HOW TO COMPLETE THIS TASK: Repeat word for word the lines from the one containing "Task: Click the Data collection row label" to the end of the material below, and leave all pictures out.

DATASET ENTRIES:
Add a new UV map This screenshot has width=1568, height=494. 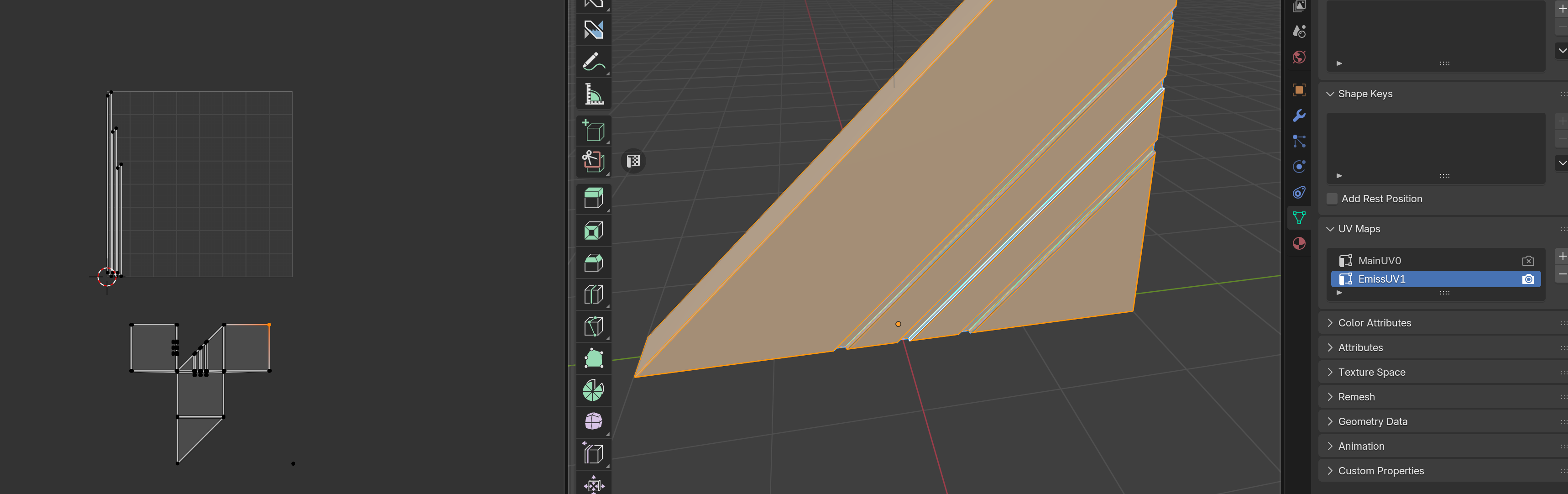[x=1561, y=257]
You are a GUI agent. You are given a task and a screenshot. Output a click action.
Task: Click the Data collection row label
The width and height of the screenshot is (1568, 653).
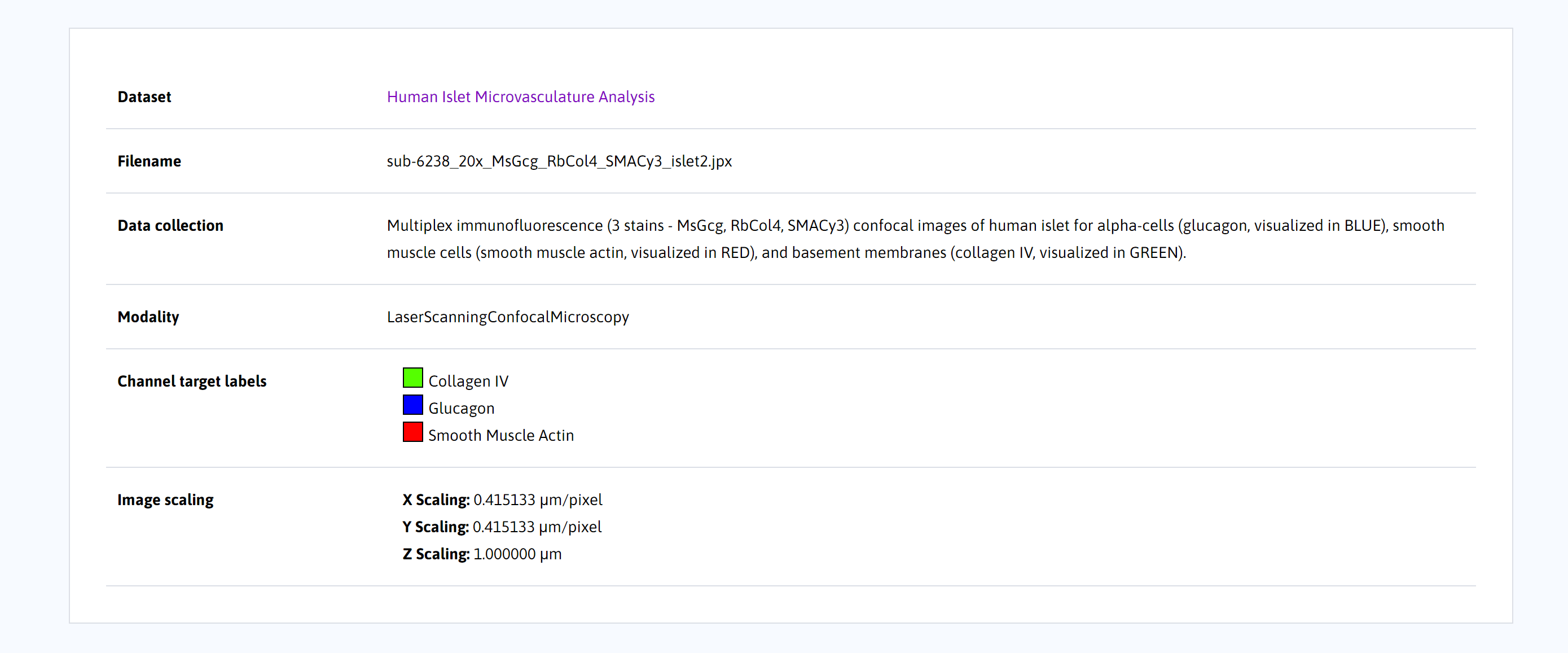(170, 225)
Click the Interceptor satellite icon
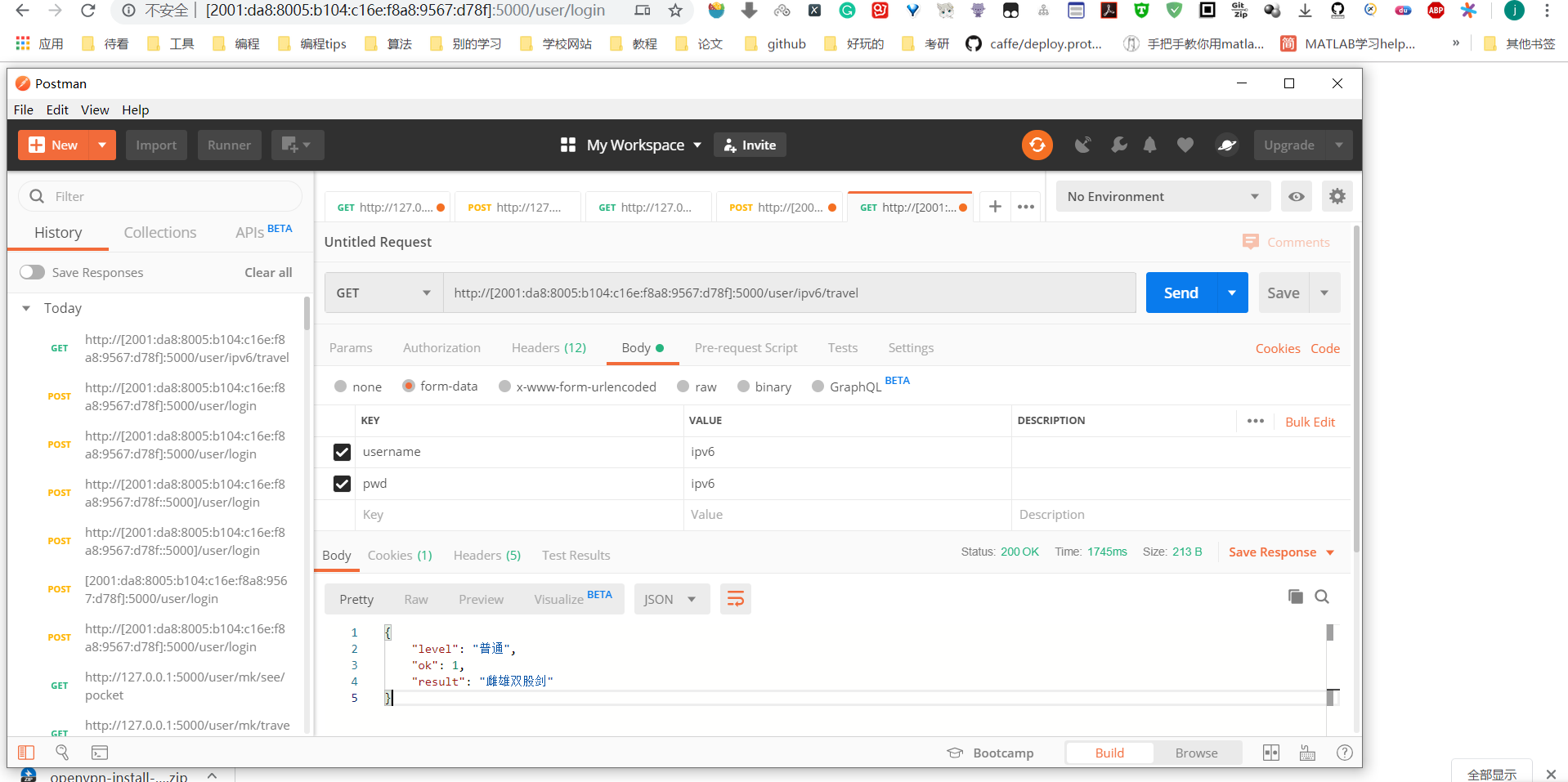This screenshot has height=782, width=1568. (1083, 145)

TASK OUTPUT:
Task: Click the Data collection row label
The width and height of the screenshot is (1568, 653).
(170, 225)
Click the Interceptor satellite icon
This screenshot has height=782, width=1568. (1083, 145)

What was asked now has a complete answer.